Investigador CIGIDEN, Sociólogo. Francisco Molina
Estamos ante un escenario incierto, doloroso y tremendamente vulnerable. Subsumidos en una pandemia mundial, la necesidad de duelo es la principal escenografía que nos interpela hoy. La vida, como la conocimos, nunca más volverá a ser la misma, especialmente para aquellas personas que han perdido a familiares y amistades por el Covid-19, que forman parte de comunidades desmembradas por una economía precaria y desigual, y que hoy lidian con un calvario mental –y seguramente privado– al respecto.
El duelo nos llama así a enfrentarnos con la pérdida. Entendida como un corte transversal (y en muchos casos dramático) en el devenir de las personas, surge como recordatorio de un momento pasado que deja de ser, que pierde su condición y que a su vez, condiciona un estado futuro. Un debate pendular entre la vida y la muerte, donde la segunda condiciona el devenir de la primera.
En un momento como éste, el miedo encuentra asidero y despliegue en la pérdida. El miedo a morir es una variable constante, preponderante y brutal. Nadie puede arrogarse el no haberlo sentido nunca.

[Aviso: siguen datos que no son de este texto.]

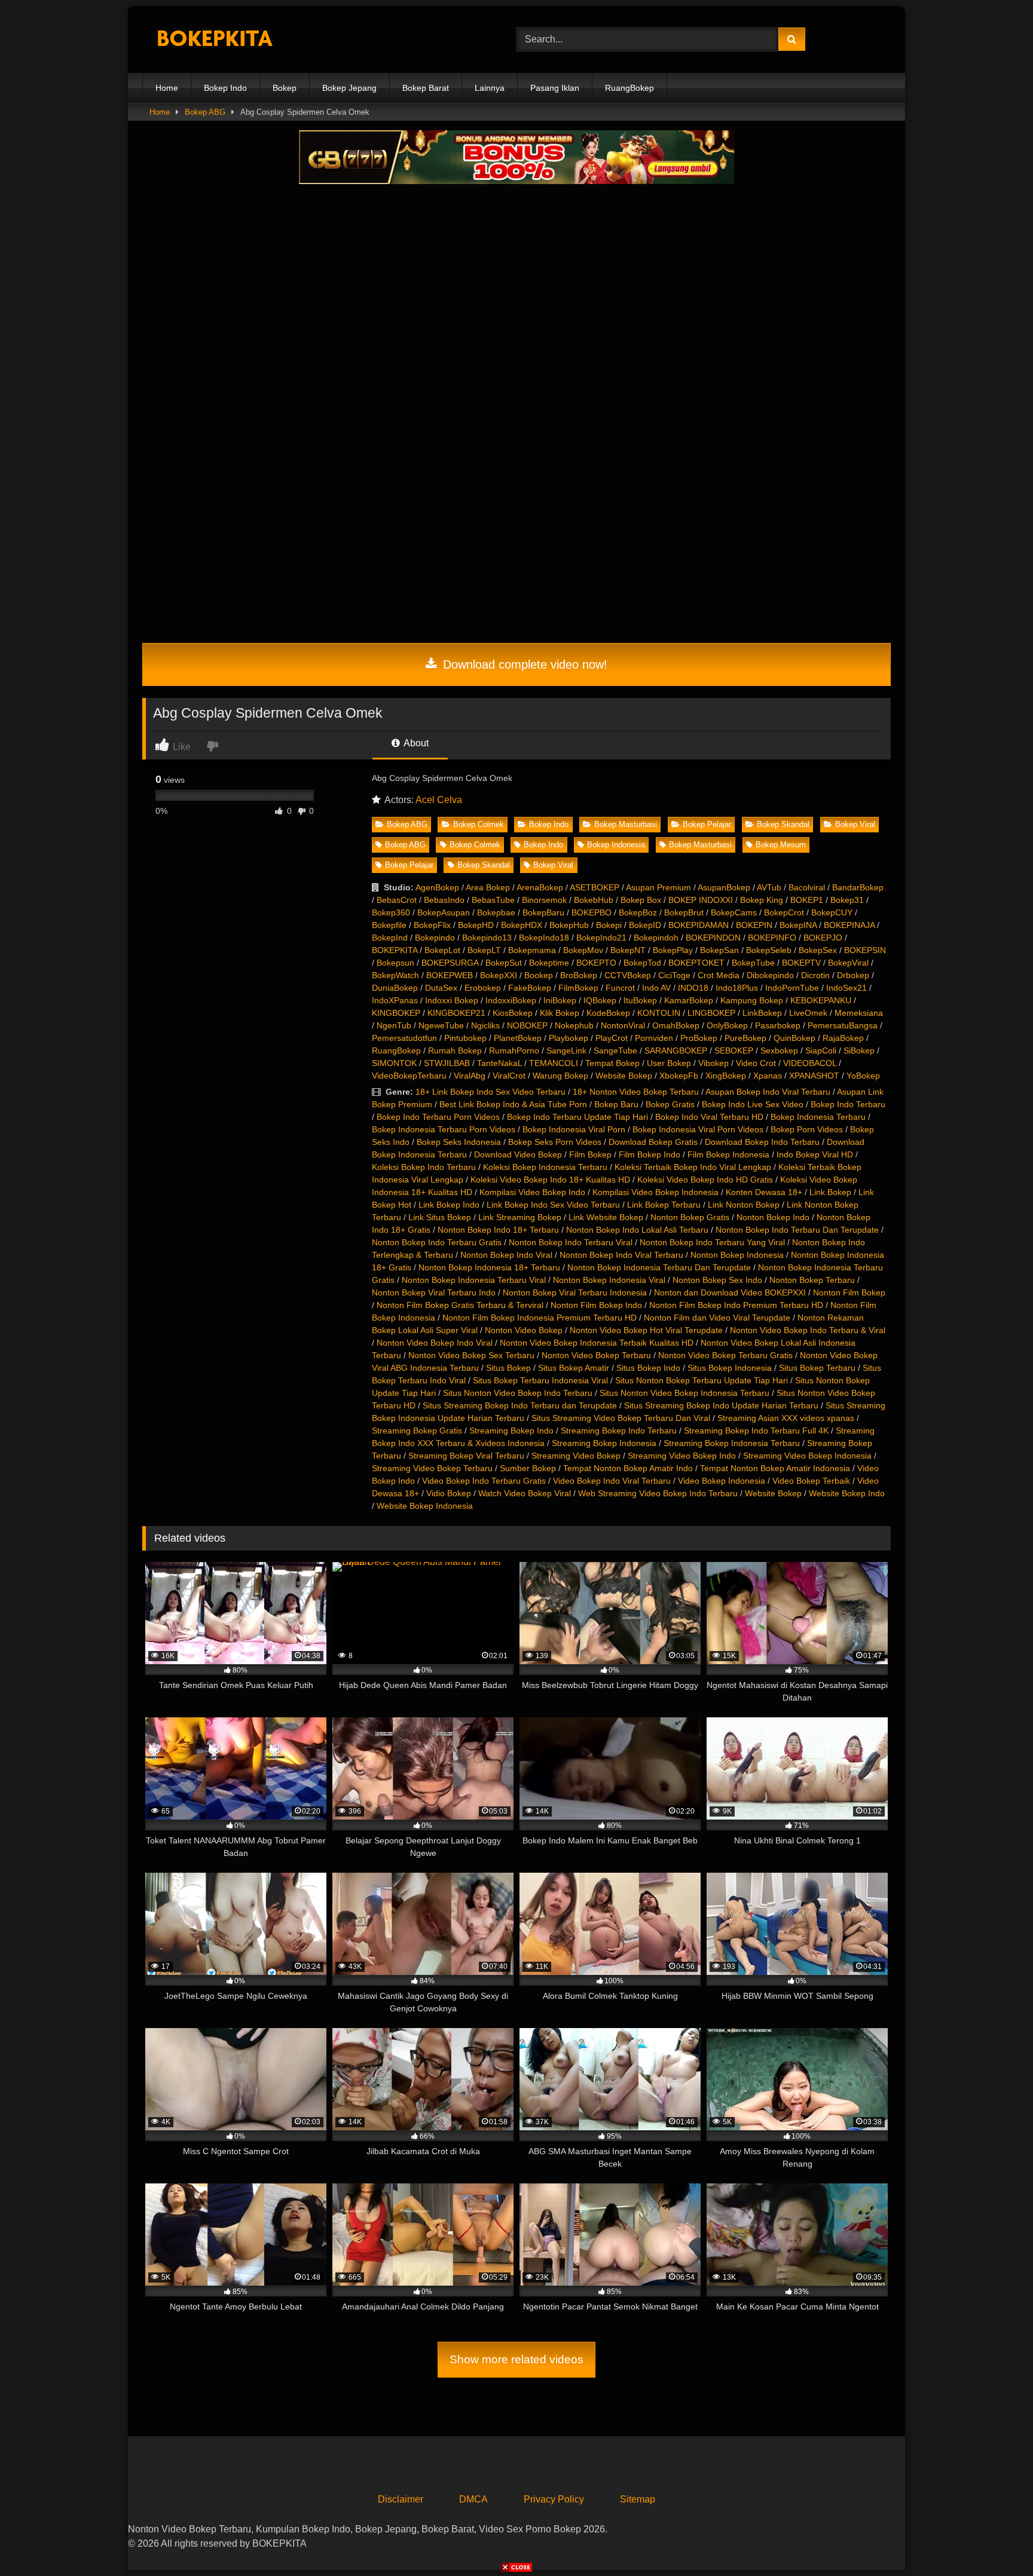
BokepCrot (784, 912)
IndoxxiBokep (510, 1000)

Si bien es algo (muchas veces) tácito, está presente en todo momento. El miedo es el alfil de la muerte y utiliza sus diagonales espantando a sus más perentorios adversarios.
Con todo, el miedo es una condición de base que se extralimita en un escenario de duelo. Es una preexistencia que la humanidad está forzada a asumir a toda escala, transformándola en un catalizador de cambios. Ahí está el principal desafío. Ser capaz de darle un sentido a esa pérdida, aún cuando se esté sumergido en la más profunda tristeza.

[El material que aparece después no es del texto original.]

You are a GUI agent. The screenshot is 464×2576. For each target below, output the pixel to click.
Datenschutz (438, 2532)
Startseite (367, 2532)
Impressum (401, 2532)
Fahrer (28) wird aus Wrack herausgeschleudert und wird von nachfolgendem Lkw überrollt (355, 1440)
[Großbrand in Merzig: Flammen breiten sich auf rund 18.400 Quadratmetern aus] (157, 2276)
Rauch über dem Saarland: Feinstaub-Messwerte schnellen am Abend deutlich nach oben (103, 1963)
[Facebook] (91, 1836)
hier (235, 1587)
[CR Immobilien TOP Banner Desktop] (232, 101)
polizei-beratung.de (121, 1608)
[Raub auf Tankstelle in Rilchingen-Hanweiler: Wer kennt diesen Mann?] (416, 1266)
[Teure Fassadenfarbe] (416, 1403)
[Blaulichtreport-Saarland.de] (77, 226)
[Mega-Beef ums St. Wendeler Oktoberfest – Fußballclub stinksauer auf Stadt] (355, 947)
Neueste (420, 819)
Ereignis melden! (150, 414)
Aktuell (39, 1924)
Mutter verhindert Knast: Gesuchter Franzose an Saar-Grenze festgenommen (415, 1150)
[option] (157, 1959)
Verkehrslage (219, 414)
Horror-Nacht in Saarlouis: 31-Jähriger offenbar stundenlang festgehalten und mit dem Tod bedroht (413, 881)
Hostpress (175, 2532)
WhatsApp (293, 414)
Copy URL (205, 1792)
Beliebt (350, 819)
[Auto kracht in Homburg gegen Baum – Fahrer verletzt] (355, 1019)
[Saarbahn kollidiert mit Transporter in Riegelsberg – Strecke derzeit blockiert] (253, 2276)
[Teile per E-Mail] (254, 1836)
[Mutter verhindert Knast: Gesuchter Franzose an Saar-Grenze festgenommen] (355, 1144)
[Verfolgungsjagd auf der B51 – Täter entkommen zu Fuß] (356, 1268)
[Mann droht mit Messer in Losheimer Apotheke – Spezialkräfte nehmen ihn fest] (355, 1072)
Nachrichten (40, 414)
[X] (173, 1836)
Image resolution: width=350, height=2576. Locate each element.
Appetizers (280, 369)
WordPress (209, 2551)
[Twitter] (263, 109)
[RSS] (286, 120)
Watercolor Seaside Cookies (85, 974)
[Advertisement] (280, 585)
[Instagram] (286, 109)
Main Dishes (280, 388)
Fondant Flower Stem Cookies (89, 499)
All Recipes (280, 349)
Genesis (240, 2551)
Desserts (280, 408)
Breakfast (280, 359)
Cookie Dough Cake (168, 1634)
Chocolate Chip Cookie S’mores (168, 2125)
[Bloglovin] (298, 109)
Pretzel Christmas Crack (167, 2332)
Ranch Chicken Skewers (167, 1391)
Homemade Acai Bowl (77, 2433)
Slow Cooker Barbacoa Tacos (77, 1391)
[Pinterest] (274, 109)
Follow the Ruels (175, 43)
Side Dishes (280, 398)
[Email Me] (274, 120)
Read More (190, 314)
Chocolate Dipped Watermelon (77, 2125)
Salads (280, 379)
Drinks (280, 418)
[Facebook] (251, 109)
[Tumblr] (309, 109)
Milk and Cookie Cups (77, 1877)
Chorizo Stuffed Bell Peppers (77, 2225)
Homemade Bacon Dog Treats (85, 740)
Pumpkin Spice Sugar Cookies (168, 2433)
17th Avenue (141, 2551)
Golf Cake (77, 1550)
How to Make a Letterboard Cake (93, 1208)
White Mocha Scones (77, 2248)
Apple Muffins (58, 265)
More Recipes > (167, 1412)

Hoy, más que nunca, la humanidad irrumpe frente a este miedo con todas sus energías. Se rebela a vivir una vida rodeada por muerte. Apela a creencias, emociones y argumentos para darle un sentido que sea capaz de suspender ese miedo, aunque sea parcial y temporalmente.
Pero el miedo no anda solo. O mejor dicho, no es fácilmente identificable. Algunas veces, se disfraza de vergüenza, otras de pedantería y otras, paradojalmente, utiliza a la seguridad como su propio catalizador, ampliando su alcance mientras compila adherentes en torno a garantías vacías.

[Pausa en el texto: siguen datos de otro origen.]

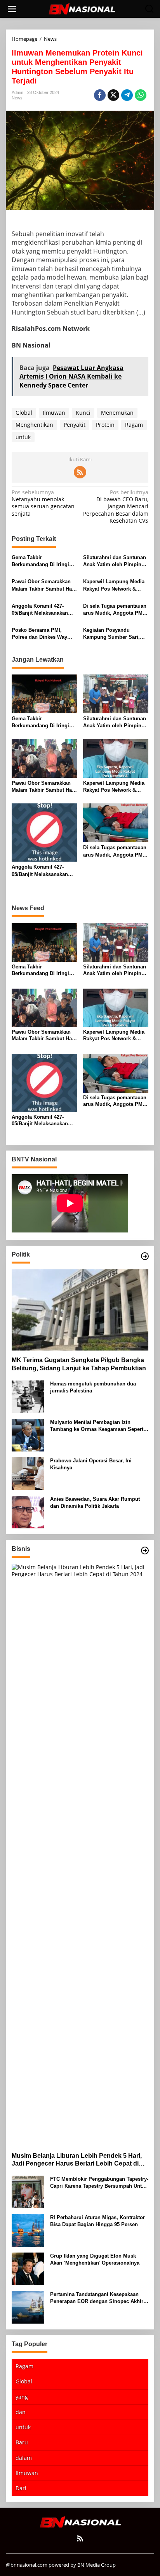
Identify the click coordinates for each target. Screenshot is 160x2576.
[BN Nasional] (82, 8)
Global (24, 412)
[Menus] (12, 9)
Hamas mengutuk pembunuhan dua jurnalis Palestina (93, 1387)
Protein (105, 424)
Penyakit (74, 424)
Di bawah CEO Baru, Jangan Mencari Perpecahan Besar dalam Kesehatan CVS (115, 506)
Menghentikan (34, 424)
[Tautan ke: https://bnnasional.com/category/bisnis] (145, 1550)
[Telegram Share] (127, 95)
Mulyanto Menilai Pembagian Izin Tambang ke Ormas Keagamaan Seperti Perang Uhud (97, 1426)
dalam (24, 2457)
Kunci (83, 412)
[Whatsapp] (140, 95)
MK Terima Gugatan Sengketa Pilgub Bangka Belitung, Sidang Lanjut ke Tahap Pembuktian (79, 1364)
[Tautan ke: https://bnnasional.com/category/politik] (145, 1256)
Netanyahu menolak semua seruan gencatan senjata (43, 503)
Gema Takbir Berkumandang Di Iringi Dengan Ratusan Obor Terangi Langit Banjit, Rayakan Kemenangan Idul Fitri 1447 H (44, 561)
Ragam (134, 424)
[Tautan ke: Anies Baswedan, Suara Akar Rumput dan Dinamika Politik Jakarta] (28, 1511)
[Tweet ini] (113, 95)
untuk (23, 437)
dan (21, 2412)
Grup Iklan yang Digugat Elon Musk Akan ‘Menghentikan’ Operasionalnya (94, 2259)
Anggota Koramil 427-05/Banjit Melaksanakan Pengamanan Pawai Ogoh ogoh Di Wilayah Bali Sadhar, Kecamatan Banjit (43, 610)
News (17, 98)
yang (22, 2396)
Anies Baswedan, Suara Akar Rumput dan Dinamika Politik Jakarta (95, 1502)
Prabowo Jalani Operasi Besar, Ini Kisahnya (91, 1464)
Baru (22, 2442)
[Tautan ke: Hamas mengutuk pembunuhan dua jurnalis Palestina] (28, 1395)
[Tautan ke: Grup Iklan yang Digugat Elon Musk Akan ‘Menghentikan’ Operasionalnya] (28, 2268)
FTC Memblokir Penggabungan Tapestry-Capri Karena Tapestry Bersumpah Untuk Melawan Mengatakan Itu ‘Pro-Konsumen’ (99, 2183)
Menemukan (117, 412)
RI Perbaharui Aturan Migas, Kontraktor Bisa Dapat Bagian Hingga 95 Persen (97, 2220)
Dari (21, 2488)
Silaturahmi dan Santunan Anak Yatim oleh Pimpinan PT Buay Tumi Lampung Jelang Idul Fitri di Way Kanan (115, 561)
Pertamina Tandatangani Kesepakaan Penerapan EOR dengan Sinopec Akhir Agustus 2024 (96, 2298)
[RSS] (80, 472)
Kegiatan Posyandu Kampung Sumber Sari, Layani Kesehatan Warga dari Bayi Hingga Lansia (112, 634)
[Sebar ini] (100, 95)
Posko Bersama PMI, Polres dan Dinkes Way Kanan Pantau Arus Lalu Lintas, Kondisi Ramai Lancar (41, 634)
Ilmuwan (54, 412)
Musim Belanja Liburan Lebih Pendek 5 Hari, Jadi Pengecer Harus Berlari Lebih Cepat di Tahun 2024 (77, 2160)
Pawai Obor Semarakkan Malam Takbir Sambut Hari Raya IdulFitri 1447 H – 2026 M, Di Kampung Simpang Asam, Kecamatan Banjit (43, 585)
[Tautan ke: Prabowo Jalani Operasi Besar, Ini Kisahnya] (28, 1472)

Así, este simulacro de seguridad se constituye en un oprobio y una ofensa en este escenario de duelo. Una falacia de que todo va a estar bien, aún cuando se sabe lo contrario. Pero hoy y, quizás siempre, al miedo no se le vence copándolo, sino conociéndolo. No se le vence ahuyentándolo, sino abrazándolo cada vez más de cerca.
Es ahí donde nace (otra vez) la esperanza. Atributo sencillo pero lleno de una honestidad deslumbrante. Aquel que combina vulnerabilidad y valentía. Como ese árbol que aún no sabiendo cuánto crecerá, se empecina a diario en buscar ese rayo de sol que dignifica y da sentido a su vida.